STATED PROBLEM 1.
In the discussion about merging two Wikidata items, which bot created the two articles in each of the Ceb and SV Wikipedias?
STATED PROBLEM 2.
Based on the discussion about merging two Wikidata items, decide whether each statement agrees with it: (a) Q600310 and Q22064645 are described as being about a city in Brazil. (b) The reply recommends merging the two items. (c) The reply offers a comparable case from the UK.
STATED PROBLEM 3.
Carry on the discussion about merging two Wikidata items from the point where it stops.
**** PAGE
Two identical items, but "impossible" to merge

Q600310 and Q22064645 are about the same city in Brazil, Mogi-Mirim. However, it's "impossible" to merge them, because Q22064645 has two articles linked to it, in the Ceb and in the SV Wikipedias. The main problem is Q600310 also has articles for the same city in the Ceb and in the SV Wikipedia. As far as I can tell, these two Wikipedias have two different articles for the same city. The two articles in each of these two Wikipedias were created by a bot, Lsjbot. What we do? Merge the article in these WPs and then the items here or what? Kacamata (talk) 01:25, 29 January 2023 (UTC)

These two items look like they're about different - but related - things. Often there are separate items for a settlement and a municipality that covers the settlement. I don't know enough about Brazilian local government structure or the ceb and sv wikis' policies on these matters, but my first reaction would be that the items should not be merged but that the items should link to each other, probably by using located in the administrative territorial entity (P131) on the settlement pointing to the municipality. For a similar example from the UK, see Manchester (Q18125) (city) and Manchester (Q21525592) (district) --M2Ys4U (talk) 01:42, 29 January 2023 (UTC)
********
**** DATA LINES
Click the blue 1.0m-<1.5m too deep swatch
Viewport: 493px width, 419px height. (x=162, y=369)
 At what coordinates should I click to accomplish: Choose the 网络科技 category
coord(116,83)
********
**** DATA LINES
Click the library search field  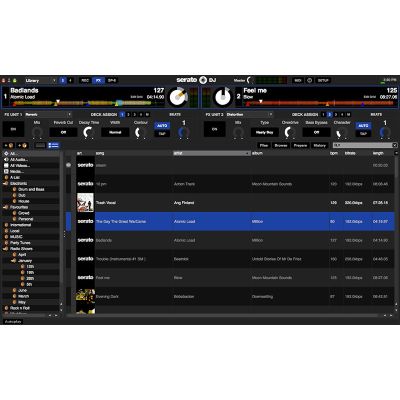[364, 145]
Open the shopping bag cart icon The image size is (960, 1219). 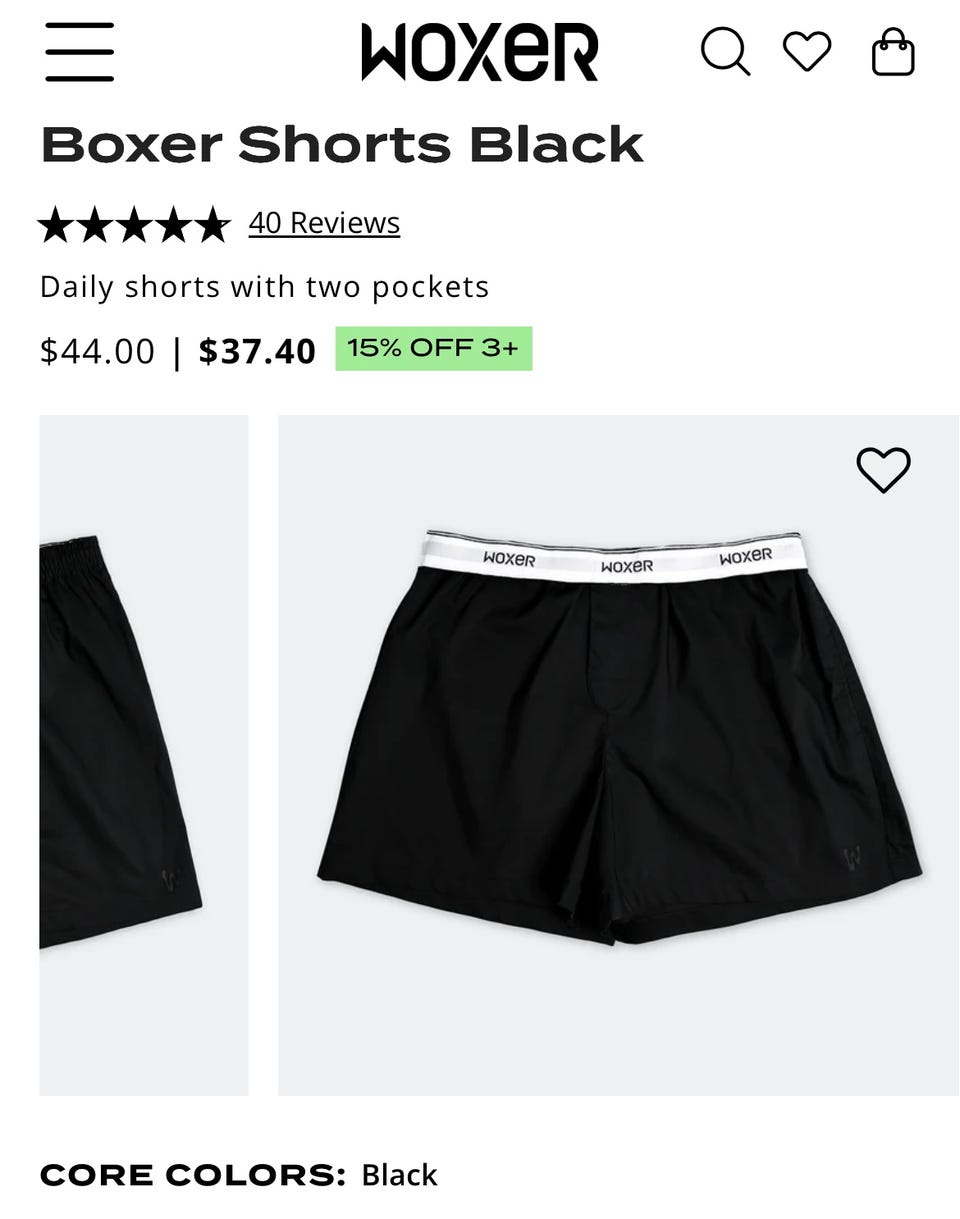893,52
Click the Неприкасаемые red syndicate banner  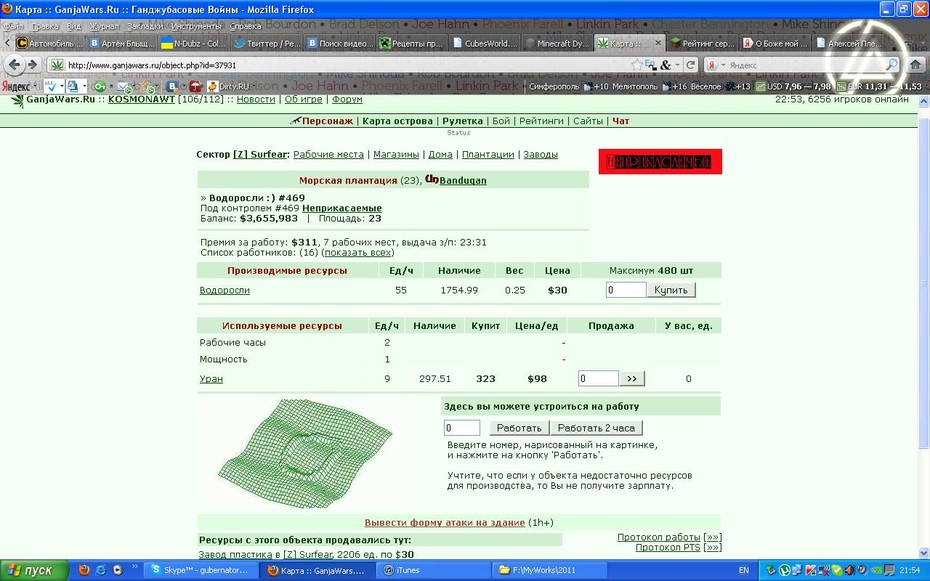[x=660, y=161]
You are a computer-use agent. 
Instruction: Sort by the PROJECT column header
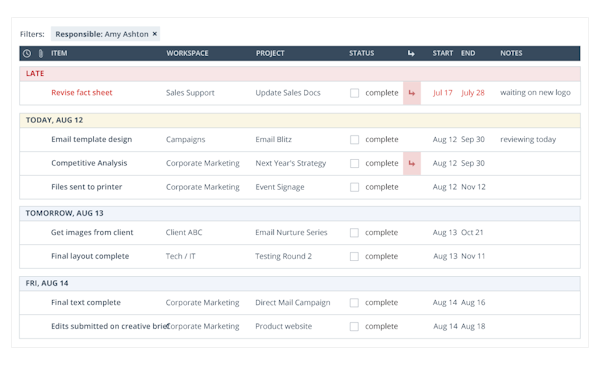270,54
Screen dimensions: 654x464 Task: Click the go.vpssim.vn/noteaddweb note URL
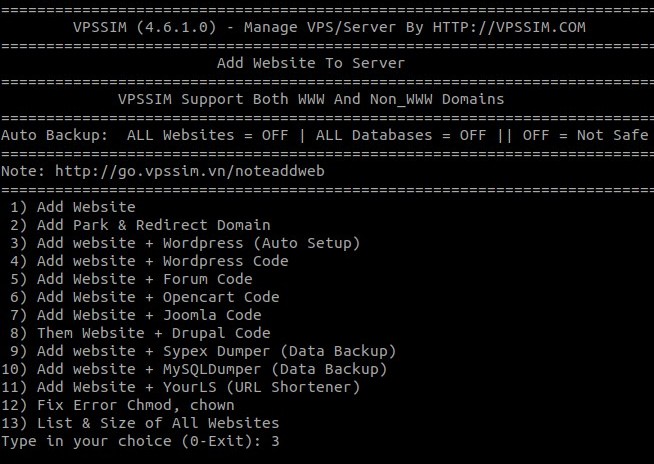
********
TASK RESULT 1.
Lsjbot

TASK RESULT 2.
(a) Yes: "Q600310 and Q22064645 are about the same city in Brazil, Mogi-Mirim."
(b) No: "my first reaction would be that the items should not be merged but that the items should link to each other"
(c) Yes: "For a similar example from the UK, see Manchester (Q18125) (city) and Manchester (Q21525592) (district)"

TASK RESULT 3.
(EC)In this case, cebwiki is drawing a distinction between a city of 78k people - https://ceb.wikipedia.org/wiki/Mogi_Mirim_(lungsod_sa_Brasil) - and a municipality of 86k people - https://ceb.wikipedia.org/wiki/Mogi-Mirim . Cebwiki's city article is linked to Q600310, which for WD is the municipality item. Cenwiki's municipality article is linked to Q22064645 which for WD is a human settlement item.
So at the least, the sitelinks for Ceb (and probably SV) should be swapped around.
It's unclear how the Ceb and SV articles were put together, but on the face of it a source (reliable?) draws the city / municipality distinction. So the choices seem to be, fix the WD items (swap the sitelinks, tweak the P131 on the city item). Or redirect the Ceb and SV city articles into the Ceb and SV municipality articles, and merge on WD. There has been a very great deal of pruning of duplicate-ish articles on (iirc) SV, fwiw. Equally, there is some distinct content in the two Ceb articles which ideally would be properly merged, not lost.
tbh, sorting it out at the WD end looks to me like the simpler option. --Tagishsimon (talk) 01:53, 29 January 2023 (UTC)
Those items come from a bot that used the geonames database. See https://www.wikidata.org/wiki/Wikidata:WikiProject_Territorial_Entities/Geonames_and_CebWiki for more information. ChristianKl03:39, 29 January 2023 (UTC)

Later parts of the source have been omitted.